I’ve been watching Wheel of Fortune this week. I’m not sure why. Probably because I’ve been watchin Jeopardy and just don’t move my ass for a the entire hour. This week has been college week on Wheel and the skills of the 20-something future Presidents of the United States is so depressing it’s not even funny.
On today’s show, a girl from the Airforce Academy had the following letters in the puzzle and approximately $12,000 to win. The clue is, “a place”.
E_CLUS_VE
N_GHTCL_B
Honestly, I would hope you would be able to solve this puzzle as-shown. The girl had a lot of money. The other contestants were hitting their head now because they didn’t see it earlier. She had the choice to spin or solve. She spins!?
With a look of complete bewilderment, Pat Sajak goes “Oh! She spins…OK” and she spins, thankfully she didn’t hit bankrupt. Now while it was a little, shall we say, “unsafe” to spin at that point with all that money on the line, I can go with a gambler’s spirit. If you know the letters – the consonants – you’re allowed to spin.
She spins. Gets $300 for the next letter she guesses correctly. And she picks the letter…K
And with yet another, even more-befuttled look on his face, Pat just shook his head and said, “sorry, there is no K”. Of course, it was hard to hear what he said over the groans from the audience, as absolutely no one – not even Vanna – can believe what they just heard. I won’t blame someone for being a bad speller, at least not for words like “acceptable” and “cemetery” – but really, “exclusive”, come on – I don’t believe anyone (well, so I thought) would try to spell it with a K.
As by the rules, she lost her turn and the next person solved for the win. In one single moment, what little faith I had in current sutdents and the future of our country went right out the window.
That particular puzzle of the show aside, watching a week’s worth of college kids trying to play Wheel has led us to come to the conclusion that people have forgotten how to play Wheel of Fortune.
Here’s a clue. The goal is to win money! Money, money, money!!
Buying vowels is not how you make money on Wheel. Why? Because you are buying vowels. It costs your possible winnings to buy a vowel. Consonants get you money.
The phrase “I’d like to buy a vowel” has become part of Americana and can be used in almost any situation if you’re witty enough or try too hard. Because of this, I think that when people get on the show they just want to say it and think it’s cool to say it, thus the point behind the concept has been lost. They forget that’s what you DON’T want to do on that game.

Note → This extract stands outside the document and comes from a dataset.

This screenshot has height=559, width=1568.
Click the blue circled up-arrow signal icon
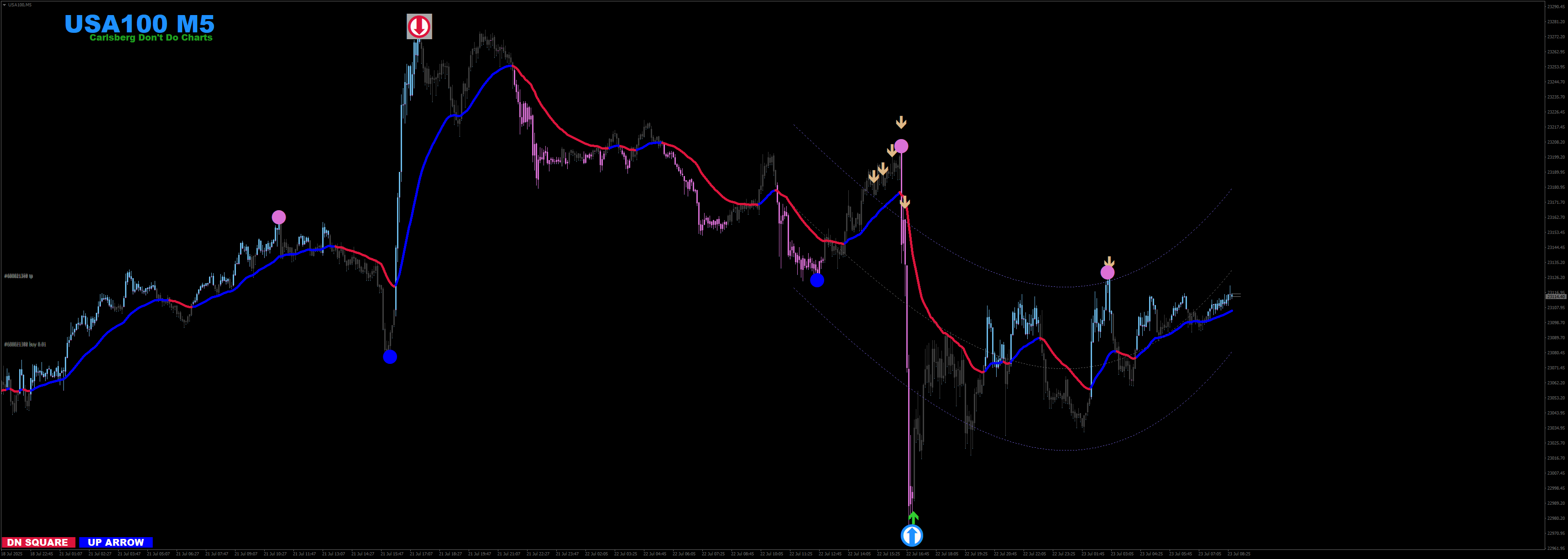(911, 535)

You don’t want to buy vowels! Buying a vowel, let alone multiple vowels, is what you do LAST when you have no clue what the answer is. No clue.
You also don’t buy any vowels if you know any consonant in the puzzle. For example
LEMON_ _E ST_N_
There is obviously an A missing from this puzzle. But it is also obviously missing D.
D is a consonant. A is a vowel. D is gets you money. A costs you money.
If this was your puzzle and you knew the answer, as you should, go ahead and spin, but for lord’s sake, you don’t buy a vowel. You pick a D and get your $400 dollars. Then you solve the puzzle, as at that point there would not be anymore consonants left.
Merv Griffin is a smart man. He made some of the best gameshows in the world (shy of TPIS, of course). They’re popular because they are simple and something everyone can play and win. But if you watched this week, you would have thought Wheel of Fortune was like taking the MCAT or something.
Honestly, are college kids really this stupid? I hate to rag on people, but good lord, I could have solved these puzzles in 4th grade. Afterall, Wheel is nothing more than Hangman with money.